I think extreme endurance events can wreak a bit of havoc with the digestion in any case as all your blood is going to your muscles rather than to your guts. Of course they are trained and are more used to it than us mortals but Le Tour is extreme even for them.
 
It's interesting when you read the history of the Tour, it was originally designed to be a race that only one person finished and would continue until only one was left. No drafting, so no peloton, no gears, no freewheels, those folks were nails.
 
The Tour came through our town last year so we went along the cheer them on. There was a huge build-up, followed by about one minute of them whizzing past, swearing and cursing at each other. I'd have paid closer attention if I'd known some of them were also soiling themselves.
 
I was hoping to hear about your toilet mistakes but sadly you probably mean bowing.

Oh - that traditional toilet, I just couldn't work it out on first sight, but luckily I was in a place where you had a choice.

My troubles didn't end there though. The "western style" toilet featured three buttons labelled in Japanese. One was blue, one green and one red.

So I had to take a punt on which to press in order to flush. I opted for blue, which promptly resulted in a spurt of ice cold water aimed straight at an area where I didn't expect it.

If in Tokyo, press "green".
 
That was a ref to 'Demolition Man', BTW.
 
Thanks, Vardoger.
 
A friend a keen cyclist somehow ended up driving the team van for the
Polish team in one of the biggish cycle races, these lads had no intention
stopping for anything so when one with a runny bum had to go they motioned
hime to drive right up being them to block at least a unrestricted view the guy
drops is shorts and lets fly, the van looked and no doubt stunk like a muck spreader,
the team did though buy him a slap up meal and all the ale he could drink in
the hotel that night.
 
Thats crap!

Iceland's only toilet paper manufacturer says it is being forced to lay off staff as it cannot compete with the prices offered by a US competitor.

American retail giant Costco opened a new shopping warehouse in Iceland's Reykjavik earlier this year and was initially met with enthusiasm. However, this excitement has not been matched at the offices of toilet paper company Papco, which says its sales have plummeted by up to 30%, Iceland Magazine's website reports.

Papco's Alexander Karason fears that his company's future is being flushed away, saying that the company cannot compete with Costco's wholesale prices. Papco has been forced to cut six jobs as a result, he says.

Speaking to Visir newspaper, he claims that Costco are charging considerably lower prices for their loo roll than in their western stores. "That's something we can't compete with, as we have to buy our raw materials, the paper, at world market prices," he told Visir. ...

——

§ What this task involves
Print the discussion thread from "That was a ref" to "Thats crap!". The material after this point is separate from the discussion thread.

§ The data
——

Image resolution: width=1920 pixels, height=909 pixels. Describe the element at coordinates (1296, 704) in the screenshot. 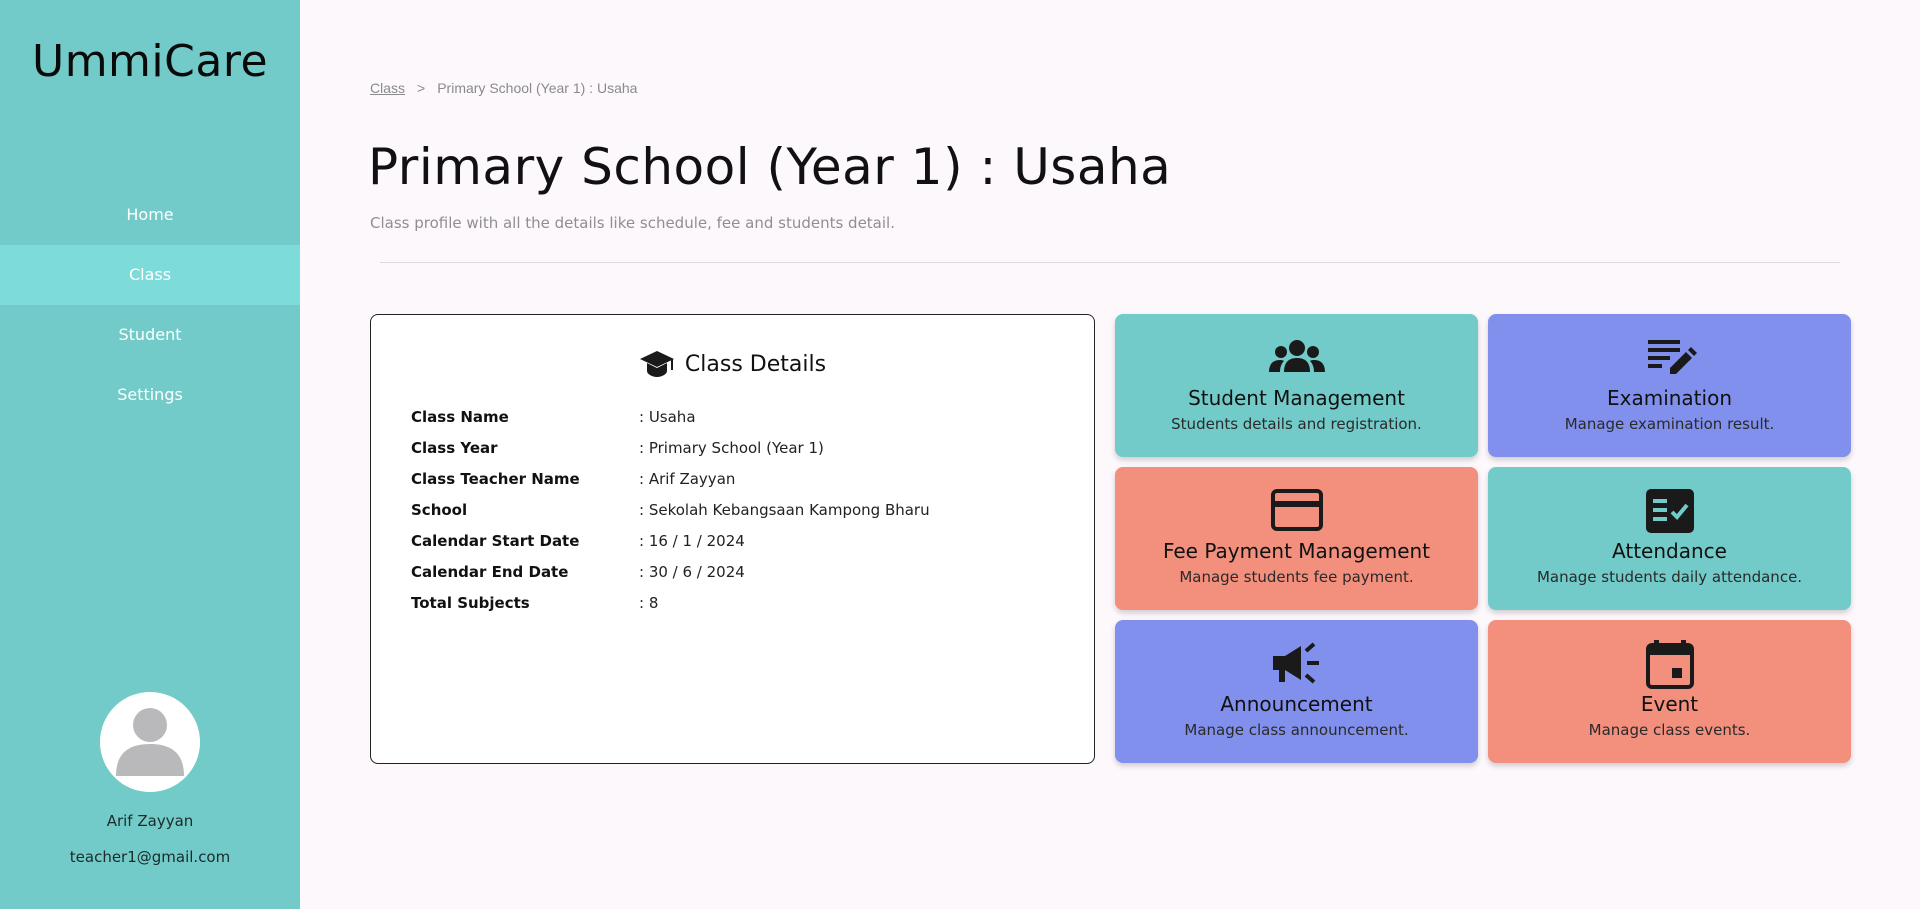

——

§ Worked solution
That was a ref to 'Demolition Man', BTW.
 
Thanks, Vardoger.
 
A friend a keen cyclist somehow ended up driving the team van for the
Polish team in one of the biggish cycle races, these lads had no intention
stopping for anything so when one with a runny bum had to go they motioned
hime to drive right up being them to block at least a unrestricted view the guy
drops is shorts and lets fly, the van looked and no doubt stunk like a muck spreader,
the team did though buy him a slap up meal and all the ale he could drink in
the hotel that night.
 
Thats crap!